Identifying Fixed Assets

The standard deals with the accounting for tangible fixed assets. The standard does not take into consideration the specialized aspect of accounting for fixed assets reflected with the effects of price escalations but applies to financial statements on historical cost basis. An entity should disclose

  • the gross and net book values of fixed assets at beginning and end of an accounting period showing additions, disposals, acquisitions and other movements,
  • expenditure incurred on account of fixed assets in the course of construction or acquisition,
  • revalued amounts substituted for historical costs of fixed assets with the method applied in computing the revalued amount.

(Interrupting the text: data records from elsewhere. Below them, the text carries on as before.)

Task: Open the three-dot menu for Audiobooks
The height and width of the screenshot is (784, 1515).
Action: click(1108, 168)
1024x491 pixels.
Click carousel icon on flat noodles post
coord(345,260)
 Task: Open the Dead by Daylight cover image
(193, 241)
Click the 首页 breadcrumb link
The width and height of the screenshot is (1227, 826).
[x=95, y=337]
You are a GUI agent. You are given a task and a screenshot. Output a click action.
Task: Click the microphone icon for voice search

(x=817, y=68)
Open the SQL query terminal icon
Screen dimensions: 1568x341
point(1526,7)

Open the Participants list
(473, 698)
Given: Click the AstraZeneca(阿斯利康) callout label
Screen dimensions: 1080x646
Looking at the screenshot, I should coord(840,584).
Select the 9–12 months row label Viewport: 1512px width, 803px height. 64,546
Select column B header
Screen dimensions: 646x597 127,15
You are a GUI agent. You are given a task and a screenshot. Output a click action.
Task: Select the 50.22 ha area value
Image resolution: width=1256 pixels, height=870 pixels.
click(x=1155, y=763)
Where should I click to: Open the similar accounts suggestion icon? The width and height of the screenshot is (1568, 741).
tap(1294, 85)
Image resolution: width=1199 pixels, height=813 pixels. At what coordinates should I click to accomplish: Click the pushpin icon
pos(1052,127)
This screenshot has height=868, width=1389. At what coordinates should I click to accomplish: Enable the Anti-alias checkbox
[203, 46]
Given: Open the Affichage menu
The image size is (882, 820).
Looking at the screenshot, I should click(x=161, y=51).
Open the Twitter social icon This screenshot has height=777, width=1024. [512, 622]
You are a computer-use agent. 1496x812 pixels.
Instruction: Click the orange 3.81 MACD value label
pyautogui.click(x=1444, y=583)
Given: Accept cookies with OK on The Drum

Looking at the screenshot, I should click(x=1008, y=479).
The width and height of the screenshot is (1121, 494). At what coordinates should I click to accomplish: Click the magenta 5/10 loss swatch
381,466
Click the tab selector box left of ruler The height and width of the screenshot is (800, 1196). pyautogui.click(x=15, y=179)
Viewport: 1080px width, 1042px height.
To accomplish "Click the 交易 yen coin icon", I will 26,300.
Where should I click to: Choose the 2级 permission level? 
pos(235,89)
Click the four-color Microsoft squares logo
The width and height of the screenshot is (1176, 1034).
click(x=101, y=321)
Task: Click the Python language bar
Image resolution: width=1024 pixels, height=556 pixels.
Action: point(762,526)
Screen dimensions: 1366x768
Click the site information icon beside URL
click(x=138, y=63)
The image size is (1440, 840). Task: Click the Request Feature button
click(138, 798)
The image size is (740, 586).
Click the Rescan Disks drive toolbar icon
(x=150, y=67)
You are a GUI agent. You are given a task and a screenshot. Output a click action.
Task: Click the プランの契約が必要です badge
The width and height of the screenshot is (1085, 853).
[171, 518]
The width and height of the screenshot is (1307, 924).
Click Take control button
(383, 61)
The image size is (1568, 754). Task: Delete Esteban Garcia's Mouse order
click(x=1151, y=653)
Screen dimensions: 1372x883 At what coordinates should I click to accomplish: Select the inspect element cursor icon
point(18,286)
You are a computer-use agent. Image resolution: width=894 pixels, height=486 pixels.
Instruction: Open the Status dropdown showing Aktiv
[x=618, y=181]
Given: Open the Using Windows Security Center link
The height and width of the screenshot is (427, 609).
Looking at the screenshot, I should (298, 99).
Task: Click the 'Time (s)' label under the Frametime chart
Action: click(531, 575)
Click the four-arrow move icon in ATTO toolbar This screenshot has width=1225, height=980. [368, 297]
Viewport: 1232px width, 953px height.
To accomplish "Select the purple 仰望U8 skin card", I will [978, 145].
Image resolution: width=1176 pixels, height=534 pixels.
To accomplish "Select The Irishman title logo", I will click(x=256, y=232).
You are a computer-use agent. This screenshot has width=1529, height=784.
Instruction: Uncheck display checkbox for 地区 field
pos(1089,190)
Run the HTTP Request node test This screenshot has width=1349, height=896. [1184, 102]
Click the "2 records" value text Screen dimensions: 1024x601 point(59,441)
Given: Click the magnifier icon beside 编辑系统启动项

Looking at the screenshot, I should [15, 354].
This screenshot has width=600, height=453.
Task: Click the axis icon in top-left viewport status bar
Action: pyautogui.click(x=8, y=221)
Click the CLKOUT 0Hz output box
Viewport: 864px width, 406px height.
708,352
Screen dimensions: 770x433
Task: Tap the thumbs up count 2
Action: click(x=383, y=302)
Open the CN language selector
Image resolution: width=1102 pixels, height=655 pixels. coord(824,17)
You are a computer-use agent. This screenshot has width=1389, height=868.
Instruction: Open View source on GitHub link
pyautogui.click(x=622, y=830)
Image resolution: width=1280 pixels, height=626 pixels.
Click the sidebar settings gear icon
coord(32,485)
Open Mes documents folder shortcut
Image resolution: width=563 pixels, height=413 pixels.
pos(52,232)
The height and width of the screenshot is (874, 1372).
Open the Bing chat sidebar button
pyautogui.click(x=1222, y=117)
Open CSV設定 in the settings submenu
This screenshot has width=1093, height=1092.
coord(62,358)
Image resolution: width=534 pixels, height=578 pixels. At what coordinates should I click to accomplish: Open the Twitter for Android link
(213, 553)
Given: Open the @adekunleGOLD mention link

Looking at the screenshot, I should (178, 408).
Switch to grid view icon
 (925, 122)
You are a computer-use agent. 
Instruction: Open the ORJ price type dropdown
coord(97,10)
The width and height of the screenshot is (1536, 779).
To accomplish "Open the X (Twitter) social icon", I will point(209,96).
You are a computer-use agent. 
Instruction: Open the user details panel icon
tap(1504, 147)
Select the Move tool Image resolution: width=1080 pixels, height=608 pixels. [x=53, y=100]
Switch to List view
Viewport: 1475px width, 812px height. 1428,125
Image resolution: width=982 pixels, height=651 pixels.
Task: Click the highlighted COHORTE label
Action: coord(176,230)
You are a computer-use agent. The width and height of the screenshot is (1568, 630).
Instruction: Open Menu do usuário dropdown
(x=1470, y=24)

Fixed asset is an asset held with the intention of being used for the purpose of producing or providing goods or services and is not held for sale in the normal course of business. Stand-by equipment and servicing equipment are normally capitalised. Machinery spares are usually charged to the profit and loss statement as and when consumed. However, if such spares can be used only in connection with an item of fixed asset, it may be appropriate to allocate the total cost on a systematic basis over a period not exceeding the useful life of the principal item.

Machinery Spares

Whether to capitalise a machinery spare or not will depend on the facts and circumstances of each case. However, the machinery spares of the following types should be capitalised being of the nature of capital spares/insurance spares –

Machinery spares which are specific to a particular item of fixed asset, i.e., they can be used only in connection with a particular item of the fixed asset and their use is expected to be irregular.

Machinery spares of the nature of capital spares/insurance spares should be capitalised separately at the time of their purchase whether procured at the time of purchase of the fixed asset concerned or subsequently. The total cost of such capital spares/insurance spares should be allocated on a systematic basis over a period not exceeding the useful life of the principal item, i.e., the fixed asset to which they relate.

When the related fixed asset is either discarded or sold, the written down value less disposal value, if any, of the capital spares/insurance spares should be written off.

The stand-by equipment is a separate fixed asset in its own right and should be depreciated like any other fixed asset.